*** TEXT PASSAGE

This obviously got a little too personal, as I am apt to do, but it is a great example of the kind of attitude that destroys things by accident, because MAN. I am still relentlessly berated with masculinity and the proof thereof, but I have nothing to prove to anyone. I give no shits. I know who I am. I know what I can do. Maturity is having confidence in that and not feeling the need to prove it or brag about it. Why would I allow myself to be ashamed of existing in heart when most of what I do wouldn’t exist without it? My primary audience is women, and my primary goal is helping women let go of the societal bullshit that I’ve hated my whole life. Why wouldn’t I learn to communicate a little less masculine by societal standard? I can also point out the obvious here, in that nothing I do is even overtly feminine, because I am not a friggin woman, it’s just not manly enough to be left alone or accepted by some.
No one should have to pretend to be something because they feel like they’re supposed to, and everyone deserves to be loved because they were born beautiful, whether that beautiful be a girly man or a manly girl, and no one in this world gets to set that standard. It is the standards set for us, which we agree to live up to, that make us miserable. If we were to confront, define, and truly understand those standards and their value, we could destroy them, and everyone can just enjoy their life in peace and happiness, without ever trying and ever failing to be something that they aren’t, until they realize they’ve wasted their lives away trying to be something that they don’t want to be.
Truth is I love the man who told me that, and would do just about anything for him. He is in my life for a reason, and I appreciate that. Everyone and everything in my life exists for a reason, and I spend most of my time searching for what there is to learn, and how I can grow into the best possible version of myself with what the universe has given me, because the universe doesn’t make mistakes. We can better ourselves and understand on a deeper level, or we can choose to complain about everything and perpetuate all the pain and suffering of the old story that we are currently drowning in. Look around. That old story has given us an ugly reality to live in, and if you look deeper, and really feel everything around you, you will find the souls with that beaming energy who are swirling around in the new story. Right now, I’m just trying to enjoy my time in this dark void, and am waiting patiently for that energy to illuminate the path I need to walk down, ready to sprint in the right direction, then stop to rest because I can’t breathe, then sprint some more, ad absurdum, until I can just keep running.

******
*** RECORD SET

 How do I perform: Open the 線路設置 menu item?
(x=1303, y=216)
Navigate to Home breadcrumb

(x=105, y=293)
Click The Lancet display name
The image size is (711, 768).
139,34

******

• [ABOUT THIS EXERCISE]
According to the essay on masculinity, why does the writer see no problem in learning to communicate "a little less masculine by societal standard"? Respond in one to three sentences. The records were taken from a different source than the text.

• [PROBLEM SOLUTION]
The writer's primary audience is women, and the writer's primary goal is to help women let go of the societal expectations the writer has hated all along. Communicating in a less conventionally masculine way therefore serves that purpose.